> _CONSEGNA_
Puoi riscrivere in forma più breve il paragrafo del brano sulla poesia orfica che inizia con "In questo senso la parte più sacra", conservandone i fatti principali?

> _ESTRATTO DEL TESTO_
Uccelli innumerevoli
si libravano a volo sopra il suo capo
e diritti
dall’acqua turchina balzavano
in alto i pesci per il canto bello.3

La tua lingua è contraria a quella di Orfeo:
con la sua voce infatti egli condusse ogni cosa alla gioia.4

Attraverso la musica
io mi slanciai in alto sul mondo, e
sperimentando la più parte dei discorsi
non trovai nulla più potente di Necessità,
né un qualche incantamento nelle tavolette
lignee di Tracia, che la voce
di Orfeo riempì di scritti,
né tutti i rimedi che Febo diede agli Asclepiadi,
tagliando per risanare i mortali dal molto soffrire.5

Orfeo difatti ci insegnò le iniziazioni e ad astenerci dall’omicidio,
Museo a sua volta gli oracoli e a risanare del tutto le malattie.6

Al contrario cacciarono dall’Ade Orfeo, figlio di Eagro,
inappagato, mostrandogli un fantasma della donna per la quale era venuto,
senza tuttavia dare lei, poiché a essi sembrava, in quanto suonatore di cetra,
un uomo debole, privo del coraggio di morire per amore come Alcesti, e
preoccupato invece di riuscire a entrare vivo nell’Ade. Proprio per questo
gli imposero una pena, e fecero che la sua morte avvenisse per opera di donne.7

A tale errore va incontro anche il discorso che si trova nella cosiddetta poesia orfica:
esso dice infatti che l’anima, portata dai venti, entra dall’universo negli esseri quando
respirano, e non è possibile che ciò accada alle piante, e neppure a certuni degli animali,in quanto
non tutti gli animali respirano: ma questo è sfuggito a coloro che hanno tale convinzione.8

Tuttavia esistono testimonianze ancora più remote: tra il VIII e il VI a.C. si tratta soprattutto di tradizione orale e di frammentazione di miti e di varianti poetiche; alla fine del VI secolo a.C. abbiamo, ad opera di Onomacrito, un tentativo di riordino nella tradizione, con una probabile prima redazione scritta. Ma è nel V e nel VI secolo a.C. che si può parlare di letteratura orfica. Fino ad allora si tratta semplicemente solo di poesia, e di una poesia che viene accolta nei misteri eleusini, nel rituale preparatorio della visione suprema, come uno degli elementi essenziali di quei drammi mistici, che presentavano i miti di Dioniso, di Demetra e di Core. In questo senso, alcuni storici greci – come Erodoto – parlano di “riti orfici”:

Tuttavia non si introducono nei luoghi sacri vesti di lana, né si fanno seppellire vestiti così, poiché non è concesso dalla religione. E in questo si accordano con i riti chiamati orfici e con quelli pitagorici. Neppure a chi partecipi a questi riti segreti e difatti concesso di essere sepolto con abiti di lana. E intorno a queste cose esiste un discorso che si dice sacro.9

In questo senso la parte più sacra e unitaria della poesia orfica non è stata tramandata, proprio per la sua correlazione con la sfera misterica. Orfeo racconta dei miti. Dioniso ed Eleusi sono i suoi presupposti. Orfeo racconta del dio e avvia alla conoscenza suprema. Ma Orfeo suona la lira e canta e, quindi, rappresenta anche Apollo, parla attraverso di lui. La poesia orfica diviene così legame tra Dioniso e Apollo.

> _MATERIALE FORNITO_
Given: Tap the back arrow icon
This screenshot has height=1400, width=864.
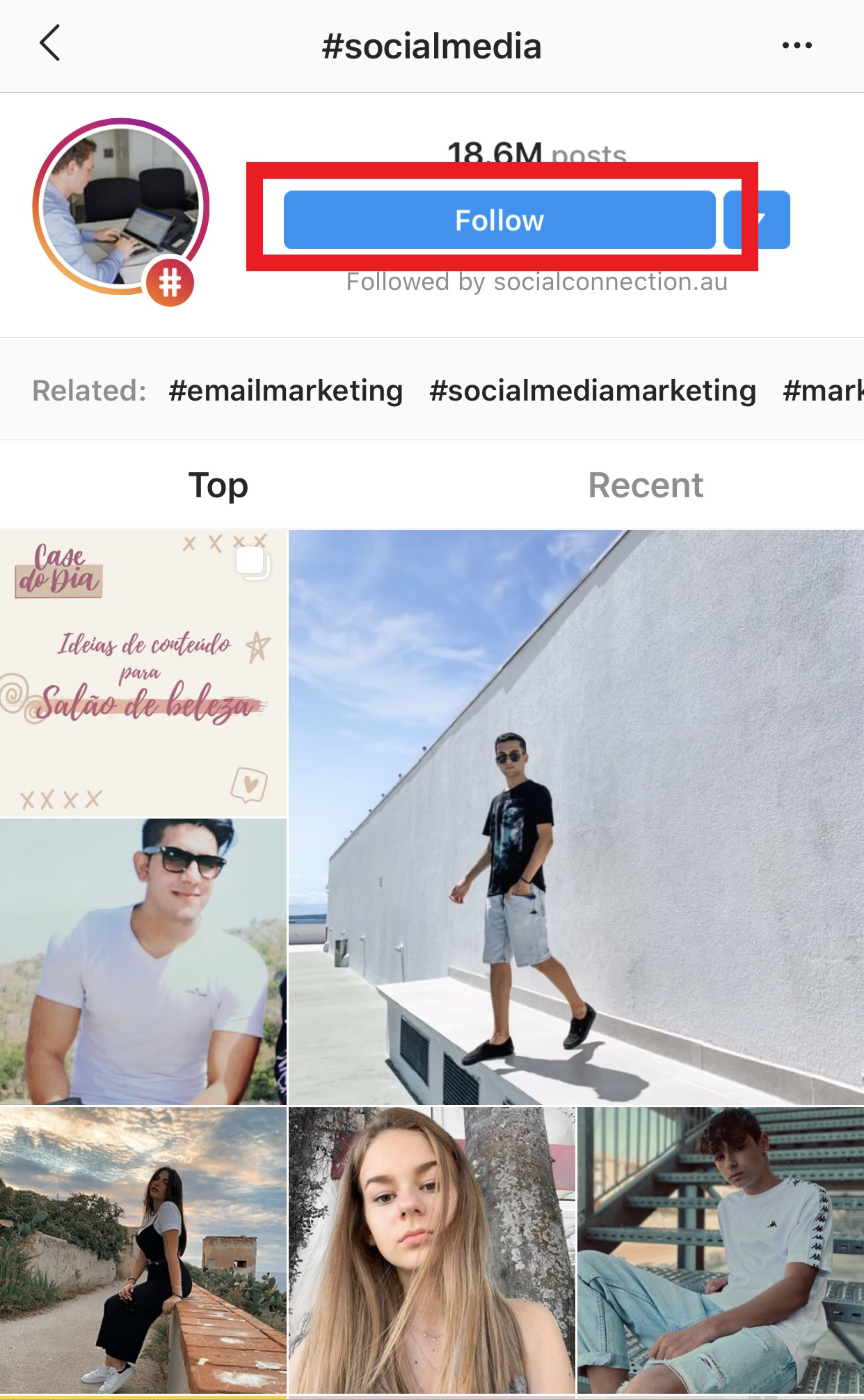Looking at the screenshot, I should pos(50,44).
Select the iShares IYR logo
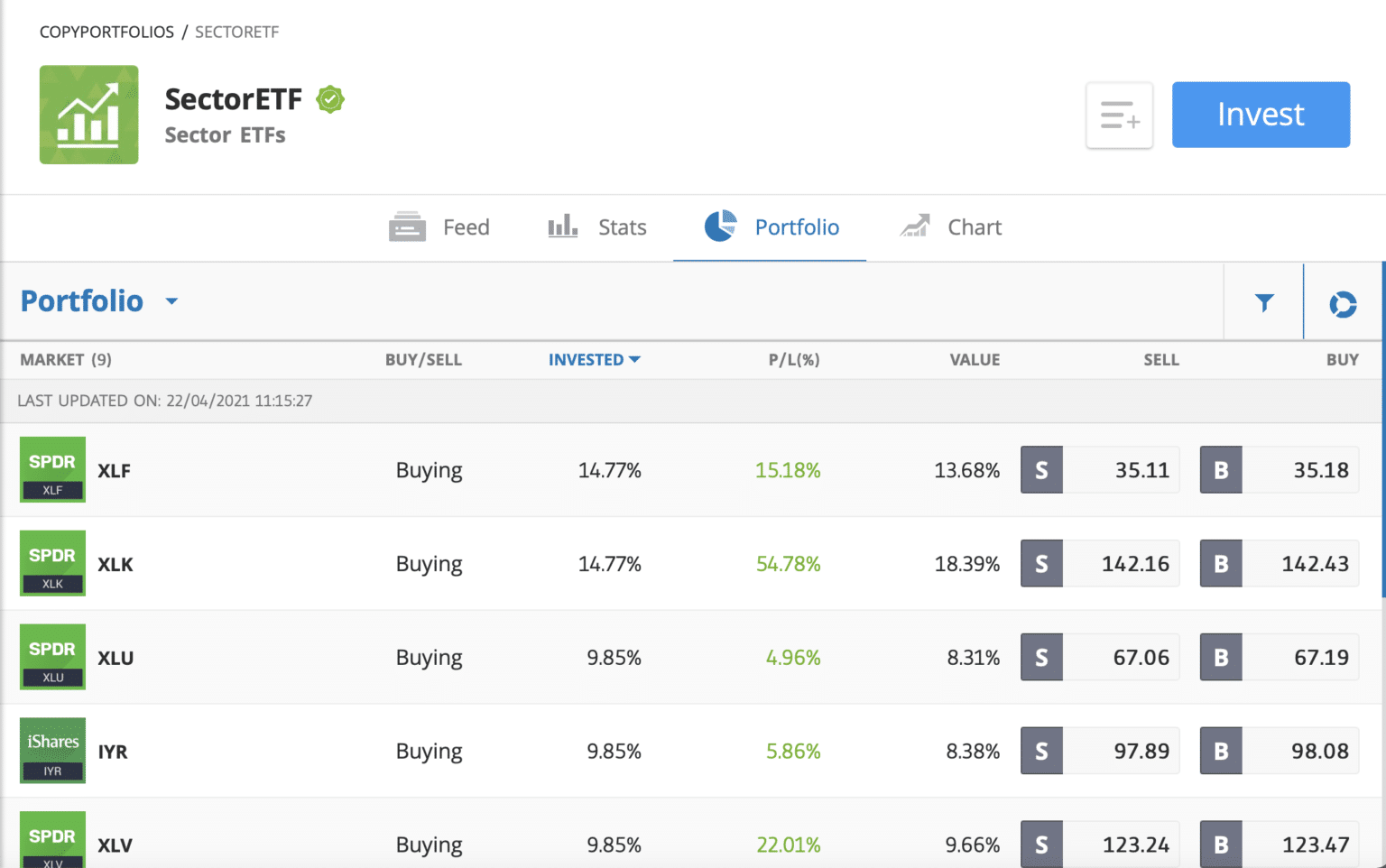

> _RISULTATO ATTESO_
La parte più sacra e unitaria della poesia orfica non è stata tramandata, perché legata alla sfera misterica. Orfeo racconta miti che presuppongono Dioniso ed Eleusi, parla del dio e avvia alla conoscenza suprema. Suonando la lira e cantando, rappresenta anche Apollo e parla attraverso di lui. Così la poesia orfica lega Dioniso e Apollo.